_Ihre Anweisungen_
Geben Sie aus dem Text über die Herstellung eines Manuskripts im Mittelalter den Abschnitt von „Wenn Sie an“ bis „konnte: den Schreibuntergrund.“ wortgetreu aus.

Herstellung eines Manuskripts im Mittelalter

15. Januar 2024

Birgit Constant

Wie für moderne Schreibende gab es auch im Mittelalter schon eine erprobte Arbeitsweise, um ein Manuskript herzustellen, nur dass alles viel aufwändiger und zeitintensiver war. Folgen Sie mir also in die Schreibstube und entdecken Sie die einzelnen Schritte zur Herstellung eines Manuskripts bzw. eines Buches vom Kuss der Muse – oder eines göttlichen Engels – bis hin zur vervielfältigten Abschrift für ein breites Publikum!

More...

Vorbereitungen zur Herstellung eines Manuskripts

Wenn Sie an Manuskripte denken, schweben wahrscheinlich Bilder von vergilbten Schriftrollen an Ihrem inneren Auge vorbei, doch bis der mittelalterliche Schreiber überhaupt mit seiner Arbeit anfangen konnte, bedurfte es einiger Vorbereitung.

Wenn Manuskript von manu scriptum, also mit der Hand Geschriebenes, kommt, dann fallen die Vorbereitungen unter Manufakt von manu factum, mit der Hand gemacht, denn in Ermangelung von Notizblöcken und Laptop braucht der mittelalterliche Künstler natürlich erst einmal etwas, auf dem er seine Gedanken fließen lassen konnte: den Schreibuntergrund.

Materialien

Zunächst besorgte man sich also je nach Umfang des zu schreibenden Werkes einen schönen Stapel Pergament, entweder aus der klostereigenen Herstellung oder, insbesondere ab dem 13. Jahrhundert, im mittelalterlichen Fachhandel bei Gerbern oder sogenannten Pergamentern.

_Bereitgestelltes Material_
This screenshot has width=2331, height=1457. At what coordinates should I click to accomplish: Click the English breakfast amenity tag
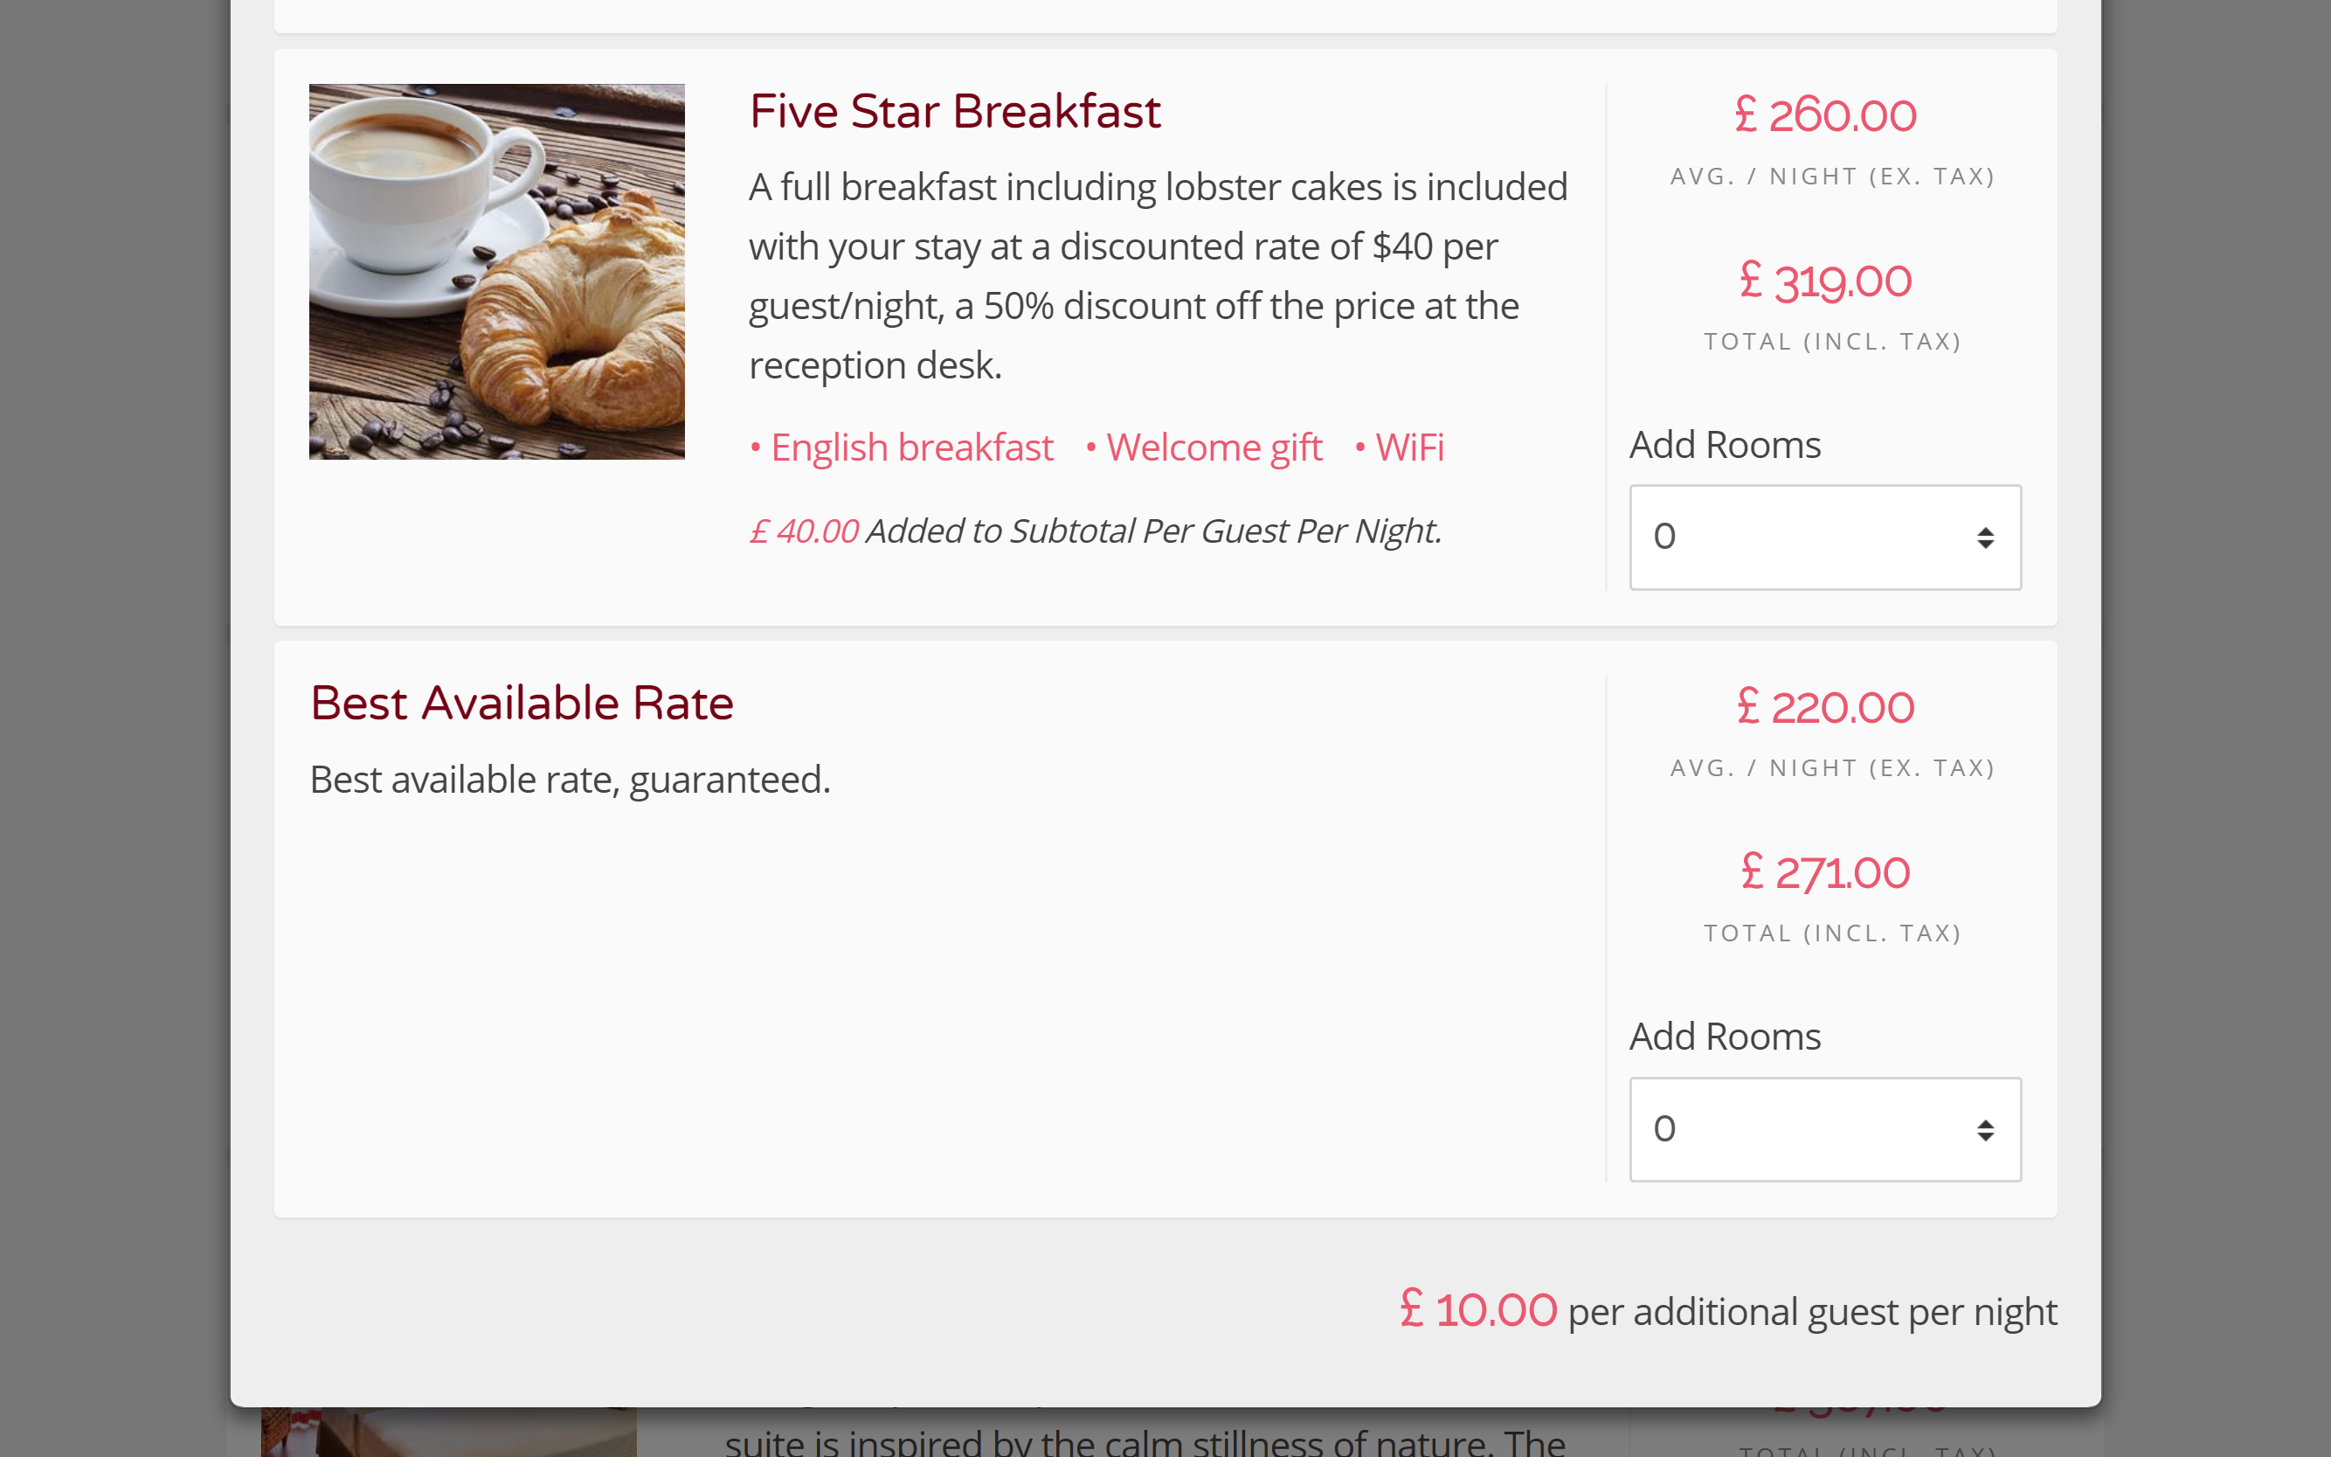click(x=902, y=447)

_Schriftliche Antwort_
Wenn Sie an Manuskripte denken, schweben wahrscheinlich Bilder von vergilbten Schriftrollen an Ihrem inneren Auge vorbei, doch bis der mittelalterliche Schreiber überhaupt mit seiner Arbeit anfangen konnte, bedurfte es einiger Vorbereitung.

Wenn Manuskript von manu scriptum, also mit der Hand Geschriebenes, kommt, dann fallen die Vorbereitungen unter Manufakt von manu factum, mit der Hand gemacht, denn in Ermangelung von Notizblöcken und Laptop braucht der mittelalterliche Künstler natürlich erst einmal etwas, auf dem er seine Gedanken fließen lassen konnte: den Schreibuntergrund.